I am probably never going to go the ERE route. Often people accuse the blogs author of being unrealistic or too extreme (haha), and he’s right when he shoots back they’re just unwilling to do the work he did.

I am unwilling, and I admit it. Heck, I embrace it.

I don’t want to eat tuna sandwiches every day for six years, take cold showers, or live in a $400/mo apartment (seriously, it’s that price for a reason). I really don’t want to give up traveling. I don’t want Apple, Victoria’s Secret, and Starbucks to cease to be a part of my everyday life. Nor do I want to miss out on dinners with friends, fine wine, and copious amounts of beer. I am spoiled, and I like it — it’s worth the money to me.

But I love this blog because I find it so motivating. Not motivating to retire at 32 or whatever, but motivating to keep doing what I’m doing so I have more options, including the option to work less or take time off just because. ERE changes how I think about my money, namely knowing that it’s important to have money for the sole purpose of making more money.

At this point, my passive income from investments is just enough to support my Starbucks habit and buy a bottle of wine or two a month. That’s not much, but not too long ago it was $0. I’m focused growing my little pool of wealth until eventually it’ll return enough that it could take care of my essential expenses. Imagine not having to work to pay bills, but instead use money already have to pay for everything?
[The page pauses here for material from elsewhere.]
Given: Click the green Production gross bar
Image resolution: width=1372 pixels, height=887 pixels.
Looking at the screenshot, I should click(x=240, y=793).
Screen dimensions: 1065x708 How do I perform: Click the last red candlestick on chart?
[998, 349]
You could work (but only if you wanted to) just to have spending money. It’s like having an emergency fund that will last a lifetime.

This is an unusual way of thinking. Most people expect to have to work for most of their adult lives, not necessarily just to buy things but just because they have no idea that money can work for them. The pain-in-the-ass part is getting together the money to do that. It takes years — unless you make a huge income but live like a pauper — and maybe even if people were aware it was possible, they wouldn’t want to put in the effort.

I want to make the effort, even if it is somewhat half-heartedly. It’s nice to know I could being a super finance ninja and propel myself into self-supporting wealth in a half-decade if I wanted. Seriously, if you can live off a 4% withdrawal but your assets are earning 6%+, you’re set. Forever. But I’m cool with working for now, and shelving the ERE lifestyle until I feel more committed.